Let’s start with the “why should I care” part. Many email servers on the Internet will check the sending server of all email received, and if that server does not have “reverse DNS” set up properly, the email will be refused! So you could be sending legitimate email to people who have asked to receive it, and the email could still bounce just because of some server/domain settings that you never even knew about!
So, what is reverse DNS then? Think of it like this. To get to a specific website, you normally type in the domain name. The domain name must be resolved to a unique address in order for the website to be found by your browser. Domain name servers, which are registered when you set up a domain name for your website, are servers that know which address your website is at.
Reverse DNS is just the opposite. It takes a website address, and figures out what domain that address belongs to. In order to do this, the domain name for the address has to be registered by the Internet Service Provider (ISP) managing that address. Many times, the ISP doesn’t register this until you ask them to. After all, they don’t know what domain name will be associated with an address until you order it. But also in many cases, shared server owners don’t bother (or forget) to register the reverse DNS.

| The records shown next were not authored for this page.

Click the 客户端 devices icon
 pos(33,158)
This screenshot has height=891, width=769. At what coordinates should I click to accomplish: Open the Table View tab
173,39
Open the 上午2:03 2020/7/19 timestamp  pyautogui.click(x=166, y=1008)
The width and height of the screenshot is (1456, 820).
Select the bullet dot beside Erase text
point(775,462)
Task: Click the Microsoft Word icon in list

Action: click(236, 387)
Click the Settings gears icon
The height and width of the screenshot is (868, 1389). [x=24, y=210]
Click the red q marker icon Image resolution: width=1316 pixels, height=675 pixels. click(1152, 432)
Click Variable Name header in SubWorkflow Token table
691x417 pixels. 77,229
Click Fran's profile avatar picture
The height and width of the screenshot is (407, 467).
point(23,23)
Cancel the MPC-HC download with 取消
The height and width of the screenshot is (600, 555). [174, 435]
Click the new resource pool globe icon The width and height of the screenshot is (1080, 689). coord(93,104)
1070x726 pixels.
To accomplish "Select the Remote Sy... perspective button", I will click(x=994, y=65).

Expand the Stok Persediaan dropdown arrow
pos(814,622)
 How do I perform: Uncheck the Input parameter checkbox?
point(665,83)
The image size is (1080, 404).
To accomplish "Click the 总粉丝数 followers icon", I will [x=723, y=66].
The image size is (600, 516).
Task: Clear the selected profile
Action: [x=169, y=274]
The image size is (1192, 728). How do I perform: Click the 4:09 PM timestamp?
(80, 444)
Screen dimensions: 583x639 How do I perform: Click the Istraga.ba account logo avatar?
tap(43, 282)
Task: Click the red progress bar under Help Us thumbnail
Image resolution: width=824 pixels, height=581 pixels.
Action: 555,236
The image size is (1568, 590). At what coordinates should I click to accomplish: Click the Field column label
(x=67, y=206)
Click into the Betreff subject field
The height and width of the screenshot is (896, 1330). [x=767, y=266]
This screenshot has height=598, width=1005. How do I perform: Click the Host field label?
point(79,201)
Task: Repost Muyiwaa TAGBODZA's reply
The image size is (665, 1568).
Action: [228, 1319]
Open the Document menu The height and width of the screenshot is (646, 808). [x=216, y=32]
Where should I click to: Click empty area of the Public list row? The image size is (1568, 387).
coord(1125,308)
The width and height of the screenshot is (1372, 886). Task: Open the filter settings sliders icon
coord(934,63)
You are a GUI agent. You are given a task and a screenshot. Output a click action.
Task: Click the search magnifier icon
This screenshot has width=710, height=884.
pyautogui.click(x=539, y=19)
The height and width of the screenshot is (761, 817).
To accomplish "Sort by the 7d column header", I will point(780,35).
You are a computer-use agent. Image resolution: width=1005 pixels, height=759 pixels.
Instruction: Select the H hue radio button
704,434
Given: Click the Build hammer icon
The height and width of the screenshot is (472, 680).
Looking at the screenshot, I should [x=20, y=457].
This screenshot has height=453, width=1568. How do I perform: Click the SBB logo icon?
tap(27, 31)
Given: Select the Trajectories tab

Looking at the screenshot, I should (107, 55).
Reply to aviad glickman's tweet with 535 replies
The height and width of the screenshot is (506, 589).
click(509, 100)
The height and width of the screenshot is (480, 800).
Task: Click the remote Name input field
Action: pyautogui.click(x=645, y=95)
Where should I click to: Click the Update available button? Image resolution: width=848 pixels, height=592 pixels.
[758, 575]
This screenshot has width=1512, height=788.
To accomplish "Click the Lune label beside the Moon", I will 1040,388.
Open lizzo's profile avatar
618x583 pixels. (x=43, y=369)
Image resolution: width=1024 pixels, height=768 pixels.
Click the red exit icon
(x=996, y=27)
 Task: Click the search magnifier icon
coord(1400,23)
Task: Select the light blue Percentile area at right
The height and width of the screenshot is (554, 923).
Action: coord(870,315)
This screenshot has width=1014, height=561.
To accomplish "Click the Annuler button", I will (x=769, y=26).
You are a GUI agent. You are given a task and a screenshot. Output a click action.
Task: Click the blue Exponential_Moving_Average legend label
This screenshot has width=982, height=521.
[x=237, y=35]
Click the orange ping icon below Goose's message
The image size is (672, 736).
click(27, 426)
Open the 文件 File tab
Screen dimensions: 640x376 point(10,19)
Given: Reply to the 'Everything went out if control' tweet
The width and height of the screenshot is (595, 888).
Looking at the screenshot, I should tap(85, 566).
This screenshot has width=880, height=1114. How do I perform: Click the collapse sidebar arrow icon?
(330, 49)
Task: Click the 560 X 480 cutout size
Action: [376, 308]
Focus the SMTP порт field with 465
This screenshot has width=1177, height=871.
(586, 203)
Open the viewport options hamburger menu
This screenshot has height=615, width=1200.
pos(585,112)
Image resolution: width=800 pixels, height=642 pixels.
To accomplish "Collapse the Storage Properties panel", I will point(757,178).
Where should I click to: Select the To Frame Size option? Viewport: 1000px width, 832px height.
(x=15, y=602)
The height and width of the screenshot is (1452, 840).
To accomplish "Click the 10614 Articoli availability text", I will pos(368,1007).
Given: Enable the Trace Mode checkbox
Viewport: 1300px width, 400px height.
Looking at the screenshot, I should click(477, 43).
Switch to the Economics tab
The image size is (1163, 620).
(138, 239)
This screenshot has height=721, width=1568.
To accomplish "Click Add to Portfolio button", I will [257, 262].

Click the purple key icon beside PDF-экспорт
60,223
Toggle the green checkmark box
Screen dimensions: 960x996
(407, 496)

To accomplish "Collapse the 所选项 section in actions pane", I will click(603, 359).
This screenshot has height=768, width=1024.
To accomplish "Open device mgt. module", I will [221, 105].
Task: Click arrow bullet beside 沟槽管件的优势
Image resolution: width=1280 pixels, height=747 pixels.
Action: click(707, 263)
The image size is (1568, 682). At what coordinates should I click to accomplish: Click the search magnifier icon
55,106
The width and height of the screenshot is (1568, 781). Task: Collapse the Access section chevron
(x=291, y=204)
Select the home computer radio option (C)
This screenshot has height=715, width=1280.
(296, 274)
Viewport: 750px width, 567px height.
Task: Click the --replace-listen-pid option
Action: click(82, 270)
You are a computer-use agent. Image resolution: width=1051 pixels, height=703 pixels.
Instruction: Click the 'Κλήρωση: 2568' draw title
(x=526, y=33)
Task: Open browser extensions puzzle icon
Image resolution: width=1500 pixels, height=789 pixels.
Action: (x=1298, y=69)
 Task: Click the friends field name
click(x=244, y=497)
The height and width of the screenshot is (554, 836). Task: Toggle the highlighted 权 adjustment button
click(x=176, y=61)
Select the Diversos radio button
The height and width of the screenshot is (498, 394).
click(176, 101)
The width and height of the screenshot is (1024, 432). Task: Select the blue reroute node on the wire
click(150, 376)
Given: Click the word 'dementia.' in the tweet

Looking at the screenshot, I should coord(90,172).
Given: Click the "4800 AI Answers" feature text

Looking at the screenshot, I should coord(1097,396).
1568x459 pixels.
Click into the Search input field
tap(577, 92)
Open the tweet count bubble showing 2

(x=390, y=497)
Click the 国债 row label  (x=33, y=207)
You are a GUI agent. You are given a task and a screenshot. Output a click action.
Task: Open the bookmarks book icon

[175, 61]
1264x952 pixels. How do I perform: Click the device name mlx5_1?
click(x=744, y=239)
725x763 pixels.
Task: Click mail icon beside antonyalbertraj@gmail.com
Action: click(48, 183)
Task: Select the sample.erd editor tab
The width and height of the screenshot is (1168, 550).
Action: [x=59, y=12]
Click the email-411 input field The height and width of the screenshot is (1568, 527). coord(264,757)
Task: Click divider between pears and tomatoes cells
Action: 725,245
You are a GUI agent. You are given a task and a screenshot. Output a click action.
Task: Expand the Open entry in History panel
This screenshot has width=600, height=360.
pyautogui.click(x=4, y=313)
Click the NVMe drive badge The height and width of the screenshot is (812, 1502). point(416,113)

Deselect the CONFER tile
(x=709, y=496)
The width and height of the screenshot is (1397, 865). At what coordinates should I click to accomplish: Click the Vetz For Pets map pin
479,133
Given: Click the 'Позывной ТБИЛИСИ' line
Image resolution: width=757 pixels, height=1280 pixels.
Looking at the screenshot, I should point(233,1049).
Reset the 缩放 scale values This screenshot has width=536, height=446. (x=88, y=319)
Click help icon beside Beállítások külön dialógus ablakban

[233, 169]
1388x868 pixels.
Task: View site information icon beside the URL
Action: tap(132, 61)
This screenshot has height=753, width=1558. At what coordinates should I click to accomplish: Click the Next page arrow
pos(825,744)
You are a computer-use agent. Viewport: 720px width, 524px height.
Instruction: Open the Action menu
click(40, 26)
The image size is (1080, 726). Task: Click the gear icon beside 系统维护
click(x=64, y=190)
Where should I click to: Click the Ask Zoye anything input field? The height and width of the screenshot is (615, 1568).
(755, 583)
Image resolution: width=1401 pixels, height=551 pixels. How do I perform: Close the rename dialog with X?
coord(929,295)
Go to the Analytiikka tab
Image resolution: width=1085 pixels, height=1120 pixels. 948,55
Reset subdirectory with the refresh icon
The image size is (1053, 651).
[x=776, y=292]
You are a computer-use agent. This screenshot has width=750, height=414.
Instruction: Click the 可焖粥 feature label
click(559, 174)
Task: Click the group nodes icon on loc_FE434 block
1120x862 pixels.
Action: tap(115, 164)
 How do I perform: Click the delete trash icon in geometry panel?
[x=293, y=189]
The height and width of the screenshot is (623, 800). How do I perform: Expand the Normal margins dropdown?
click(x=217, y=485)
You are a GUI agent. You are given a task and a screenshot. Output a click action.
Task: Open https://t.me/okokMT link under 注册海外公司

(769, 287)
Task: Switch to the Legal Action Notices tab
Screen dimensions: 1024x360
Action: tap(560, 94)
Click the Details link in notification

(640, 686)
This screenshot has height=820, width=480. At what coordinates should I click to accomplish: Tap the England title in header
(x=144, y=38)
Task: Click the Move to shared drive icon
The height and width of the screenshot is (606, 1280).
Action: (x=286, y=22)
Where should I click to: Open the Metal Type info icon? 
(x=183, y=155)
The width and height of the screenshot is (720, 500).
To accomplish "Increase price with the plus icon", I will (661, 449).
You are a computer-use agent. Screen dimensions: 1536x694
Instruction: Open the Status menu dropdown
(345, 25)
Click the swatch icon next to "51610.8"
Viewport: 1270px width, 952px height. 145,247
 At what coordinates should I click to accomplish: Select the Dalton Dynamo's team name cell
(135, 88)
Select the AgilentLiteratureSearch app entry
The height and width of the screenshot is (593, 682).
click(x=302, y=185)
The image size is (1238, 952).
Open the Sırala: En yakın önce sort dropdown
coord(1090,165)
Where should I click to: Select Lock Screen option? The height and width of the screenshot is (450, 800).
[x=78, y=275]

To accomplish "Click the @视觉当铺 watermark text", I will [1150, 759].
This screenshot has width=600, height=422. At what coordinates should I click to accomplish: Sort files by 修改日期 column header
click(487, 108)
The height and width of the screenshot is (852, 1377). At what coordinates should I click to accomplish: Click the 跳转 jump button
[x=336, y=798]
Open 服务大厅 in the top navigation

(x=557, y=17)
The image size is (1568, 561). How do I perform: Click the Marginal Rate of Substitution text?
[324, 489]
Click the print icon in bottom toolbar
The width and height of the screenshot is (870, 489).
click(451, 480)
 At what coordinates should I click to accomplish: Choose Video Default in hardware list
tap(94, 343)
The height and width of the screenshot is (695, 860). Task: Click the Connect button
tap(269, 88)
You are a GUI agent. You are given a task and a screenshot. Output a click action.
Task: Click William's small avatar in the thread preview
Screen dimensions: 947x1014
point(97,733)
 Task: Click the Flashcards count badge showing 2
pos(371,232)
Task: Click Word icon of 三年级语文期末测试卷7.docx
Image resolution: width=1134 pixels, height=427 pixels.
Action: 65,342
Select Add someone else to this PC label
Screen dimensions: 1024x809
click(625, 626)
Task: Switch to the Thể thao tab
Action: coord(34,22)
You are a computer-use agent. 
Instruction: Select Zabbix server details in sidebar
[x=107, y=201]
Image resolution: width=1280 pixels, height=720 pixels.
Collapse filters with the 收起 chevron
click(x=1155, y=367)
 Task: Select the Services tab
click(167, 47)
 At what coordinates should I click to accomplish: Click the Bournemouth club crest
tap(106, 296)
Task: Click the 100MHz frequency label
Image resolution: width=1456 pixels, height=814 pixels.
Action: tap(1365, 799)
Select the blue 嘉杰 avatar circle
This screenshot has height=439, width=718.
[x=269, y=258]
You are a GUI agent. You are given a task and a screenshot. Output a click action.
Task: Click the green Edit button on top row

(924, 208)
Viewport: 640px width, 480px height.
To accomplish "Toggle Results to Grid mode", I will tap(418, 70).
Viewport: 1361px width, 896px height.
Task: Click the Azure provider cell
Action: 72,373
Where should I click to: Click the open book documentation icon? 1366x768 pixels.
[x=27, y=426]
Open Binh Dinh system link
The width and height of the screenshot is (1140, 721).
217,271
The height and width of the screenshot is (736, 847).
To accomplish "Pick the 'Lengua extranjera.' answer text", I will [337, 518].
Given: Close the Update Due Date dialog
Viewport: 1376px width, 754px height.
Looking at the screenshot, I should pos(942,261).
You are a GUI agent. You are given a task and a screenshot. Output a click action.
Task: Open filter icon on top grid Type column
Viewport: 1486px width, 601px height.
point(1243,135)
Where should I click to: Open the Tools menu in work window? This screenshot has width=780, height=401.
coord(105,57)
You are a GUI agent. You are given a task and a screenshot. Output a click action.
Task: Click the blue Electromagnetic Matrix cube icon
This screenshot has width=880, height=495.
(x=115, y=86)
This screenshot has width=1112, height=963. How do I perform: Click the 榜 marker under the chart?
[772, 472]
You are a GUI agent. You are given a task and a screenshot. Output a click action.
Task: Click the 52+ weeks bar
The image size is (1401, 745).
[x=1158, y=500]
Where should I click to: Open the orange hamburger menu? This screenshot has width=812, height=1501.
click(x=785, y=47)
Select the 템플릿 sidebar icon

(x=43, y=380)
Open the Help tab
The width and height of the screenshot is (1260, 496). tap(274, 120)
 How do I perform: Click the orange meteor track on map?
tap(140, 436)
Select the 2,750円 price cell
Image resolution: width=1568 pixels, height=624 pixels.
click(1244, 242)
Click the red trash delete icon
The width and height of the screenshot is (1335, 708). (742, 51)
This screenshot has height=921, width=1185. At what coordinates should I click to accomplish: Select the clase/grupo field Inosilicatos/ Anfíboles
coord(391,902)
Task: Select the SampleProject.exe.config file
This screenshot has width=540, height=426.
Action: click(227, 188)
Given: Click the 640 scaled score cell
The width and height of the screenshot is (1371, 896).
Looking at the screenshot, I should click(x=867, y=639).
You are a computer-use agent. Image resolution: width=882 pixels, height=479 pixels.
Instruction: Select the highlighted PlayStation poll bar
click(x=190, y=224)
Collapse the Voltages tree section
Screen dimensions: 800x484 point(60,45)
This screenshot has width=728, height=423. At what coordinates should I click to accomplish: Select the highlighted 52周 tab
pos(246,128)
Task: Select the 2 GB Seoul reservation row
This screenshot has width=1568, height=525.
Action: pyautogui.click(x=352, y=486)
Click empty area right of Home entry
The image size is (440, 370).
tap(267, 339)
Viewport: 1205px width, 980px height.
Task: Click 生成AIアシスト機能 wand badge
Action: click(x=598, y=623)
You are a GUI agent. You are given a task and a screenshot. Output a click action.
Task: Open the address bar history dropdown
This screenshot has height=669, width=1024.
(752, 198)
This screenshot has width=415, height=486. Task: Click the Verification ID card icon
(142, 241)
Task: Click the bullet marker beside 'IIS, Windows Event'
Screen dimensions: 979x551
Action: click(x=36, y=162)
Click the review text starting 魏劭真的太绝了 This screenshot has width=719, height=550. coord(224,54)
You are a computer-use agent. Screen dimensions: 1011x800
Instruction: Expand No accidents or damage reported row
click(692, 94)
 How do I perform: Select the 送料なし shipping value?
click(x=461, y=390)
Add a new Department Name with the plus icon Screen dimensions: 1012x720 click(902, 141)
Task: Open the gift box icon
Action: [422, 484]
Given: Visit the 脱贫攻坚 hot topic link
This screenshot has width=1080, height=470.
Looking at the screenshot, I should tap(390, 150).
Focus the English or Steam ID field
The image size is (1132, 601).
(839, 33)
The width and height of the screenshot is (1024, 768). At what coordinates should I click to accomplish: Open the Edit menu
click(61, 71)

In additon, if the reverse DNS isn't set up properly, an error can occur during the lookup. If an error occurs, regardless of the error detail, many email servers will bounce the email. An example of a common error is the following: Your ISP has set up reverse DNS for the IP xxx.xx.xxx to point to example.com. But example.com points to the IP yyy.yy.yyy. Despite the reverse DNS being set up, the complete check results in an error. The IP must point to a domain, and that domain must point back to the same IP. If it doesn't, reverse DNS lookup will fail, and this will result in many bounced emails.
So, it might be a good idea to take a moment and check your IP to make sure the DNS is registered. You can perform this check at Domain Tools. Just enter your IP address, and see if it pops up your domain name (or if your site is on a shared server, a bunch of domain names).
If reverse DNS is not set up, contact your ISP now to get it set up!